* _REQUIRED ACTION_
Going from the top of the listing below to the line that holds "This screenshot has width=980, height=469.", reproduce each line exactly; no pictures.

* _SUPPLIED MATERIAL_
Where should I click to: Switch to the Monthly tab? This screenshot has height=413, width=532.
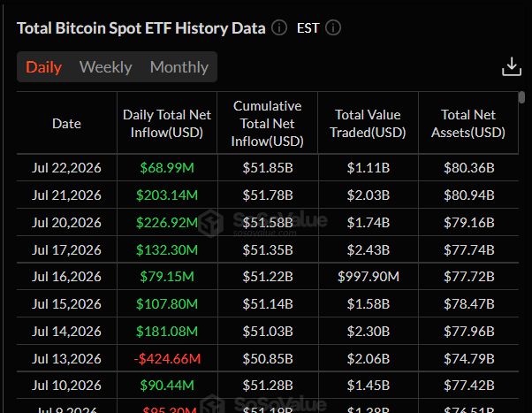pos(179,67)
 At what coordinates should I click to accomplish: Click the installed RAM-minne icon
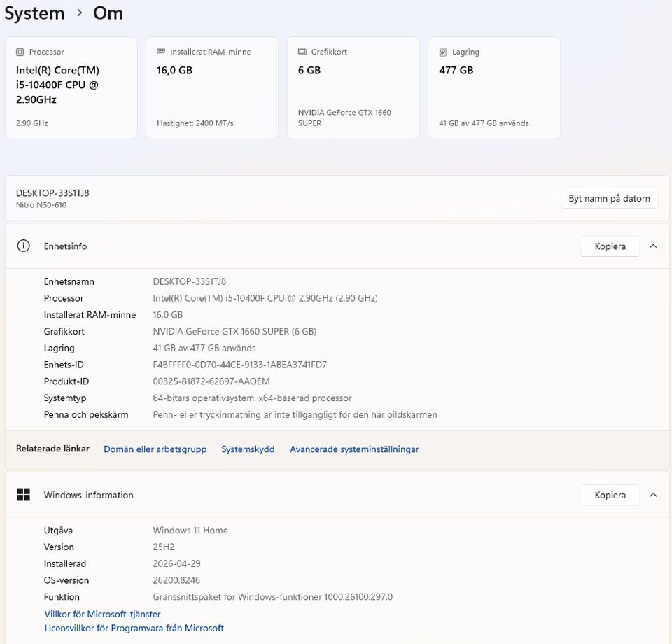(x=162, y=52)
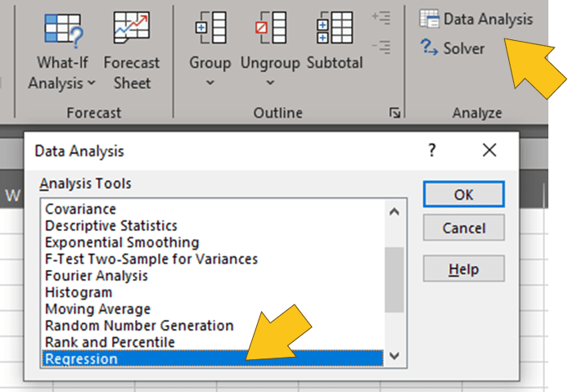The height and width of the screenshot is (392, 568).
Task: Click the list scrollbar down arrow
Action: 394,356
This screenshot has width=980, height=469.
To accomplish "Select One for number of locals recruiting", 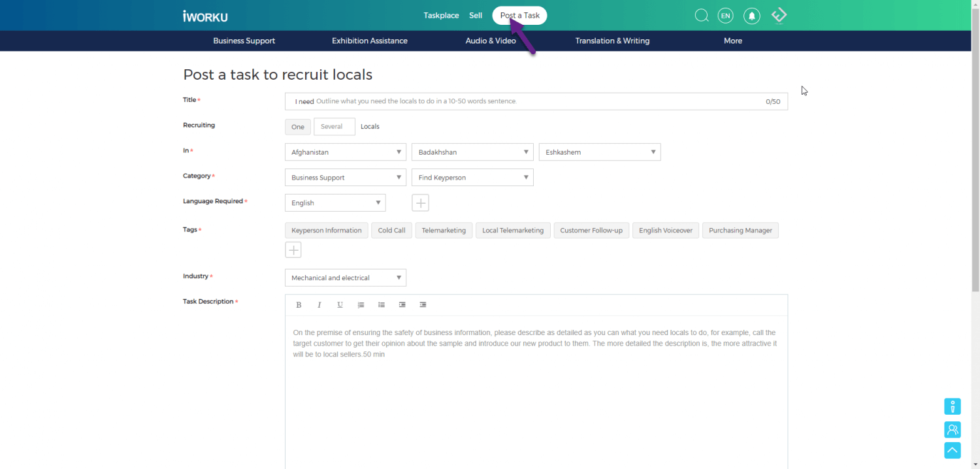I will click(x=298, y=126).
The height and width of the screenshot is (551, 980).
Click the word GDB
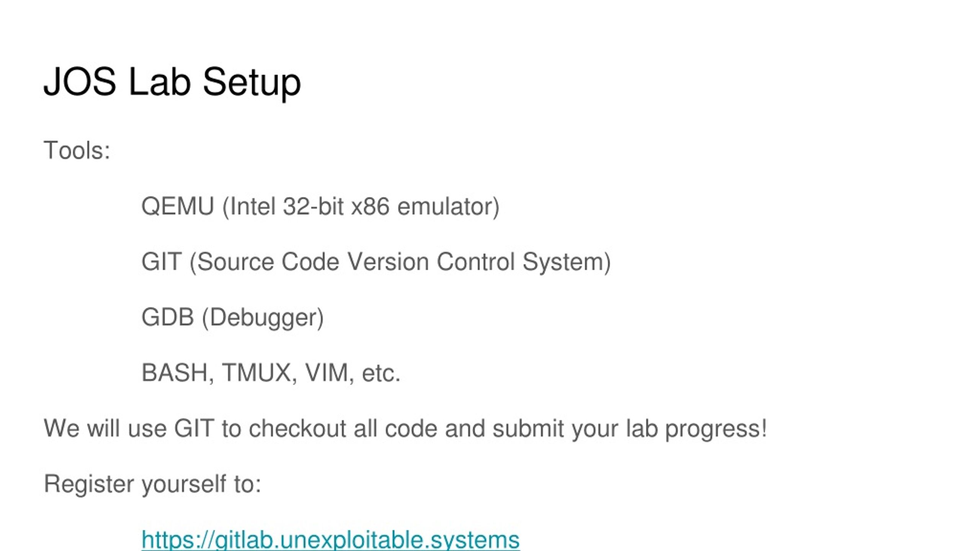[168, 317]
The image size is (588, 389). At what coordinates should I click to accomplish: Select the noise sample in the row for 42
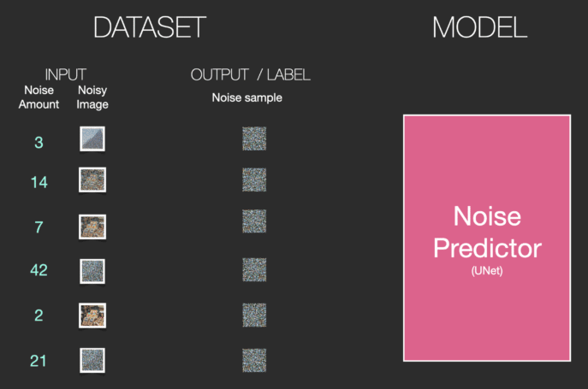(254, 269)
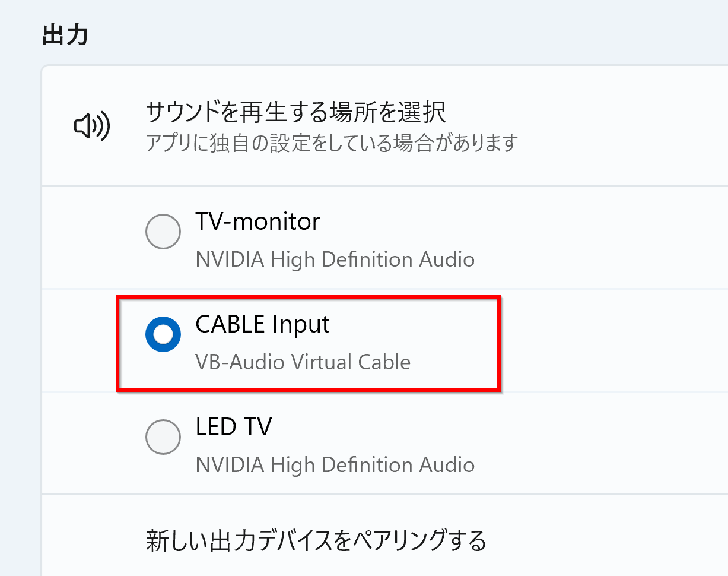Click the TV-monitor device name
Screen dimensions: 728x576
(257, 221)
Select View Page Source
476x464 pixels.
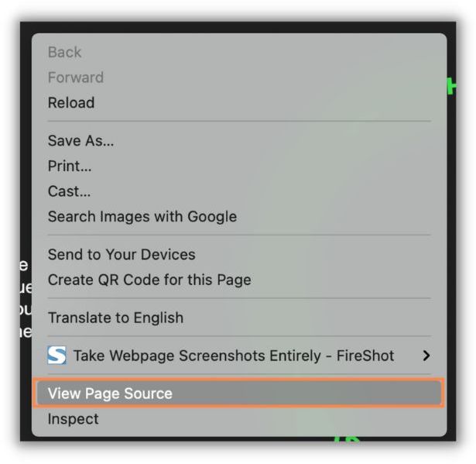(x=110, y=394)
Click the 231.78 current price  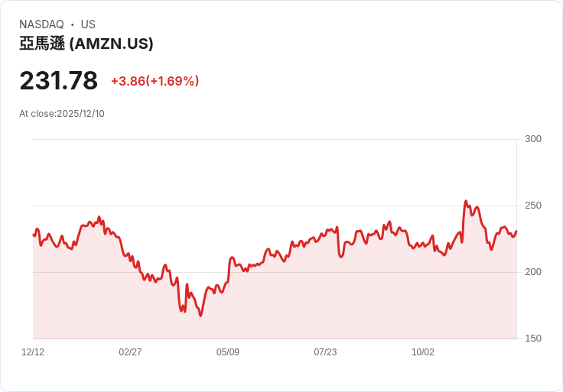coord(59,81)
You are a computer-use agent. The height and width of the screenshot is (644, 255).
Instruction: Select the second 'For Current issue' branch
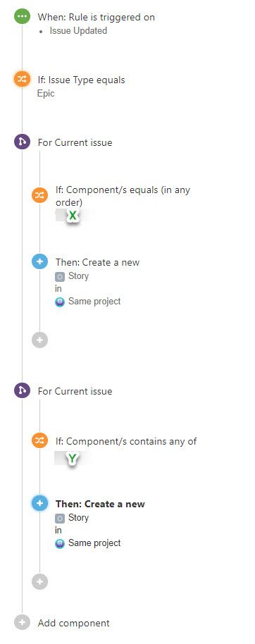coord(75,391)
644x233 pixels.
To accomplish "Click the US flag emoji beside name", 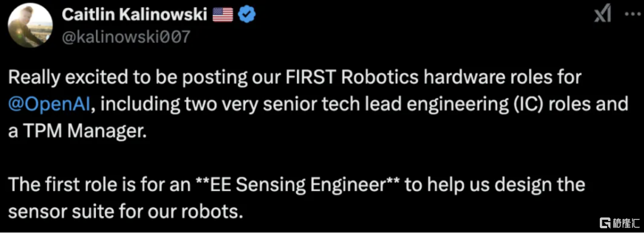I will [x=222, y=15].
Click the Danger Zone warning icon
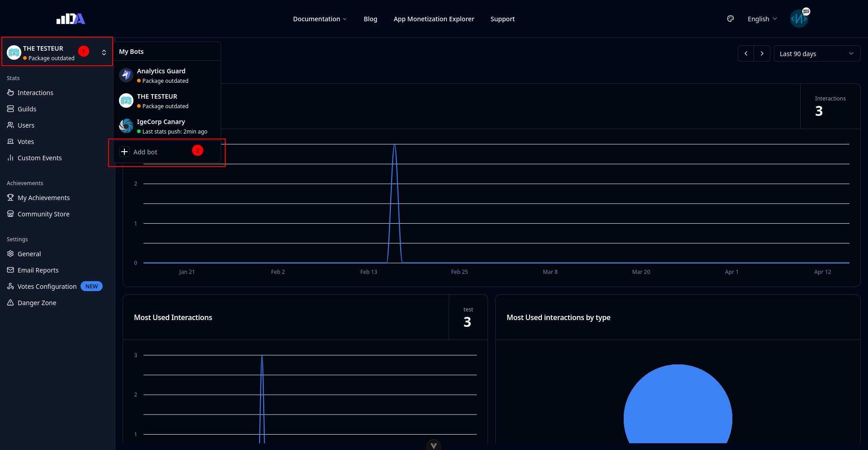 [10, 302]
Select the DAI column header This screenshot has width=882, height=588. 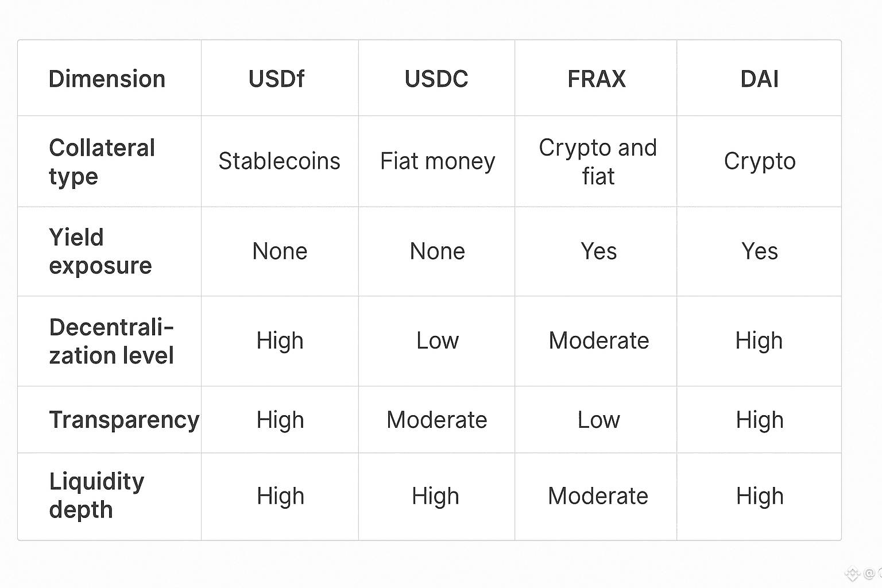759,79
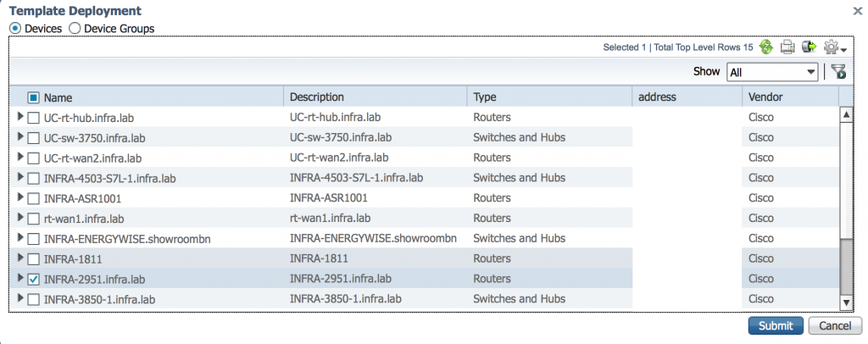868x344 pixels.
Task: Expand the INFRA-3850-1.infra.lab row
Action: coord(21,299)
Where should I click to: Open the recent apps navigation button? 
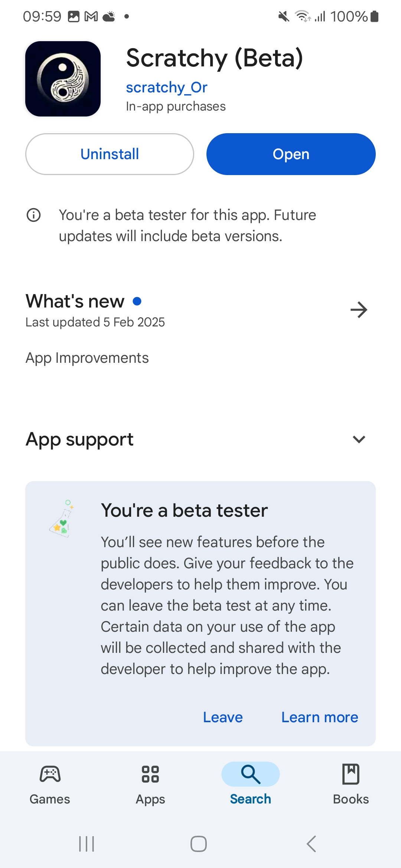point(87,844)
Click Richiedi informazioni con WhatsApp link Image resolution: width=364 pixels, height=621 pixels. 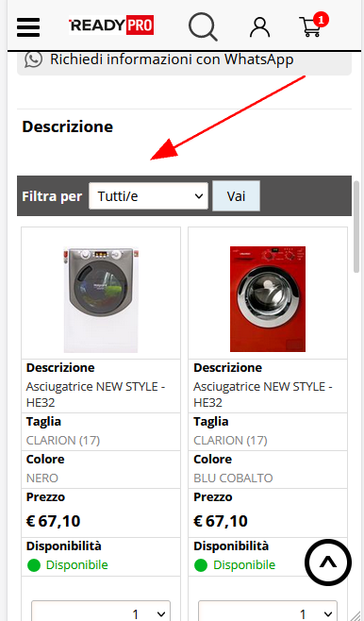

* _SOLUTION TO THIS EXERCISE_
Where should I click to: Switch to the Monthly tab? This screenshot has height=413, width=532.
pos(179,67)
 At what coordinates should I click to accomplish: Click the installed RAM-minne icon
(x=162, y=52)
The height and width of the screenshot is (392, 568).
Task: Click the list scrollbar down arrow
Action: 394,356
This screenshot has width=980, height=469.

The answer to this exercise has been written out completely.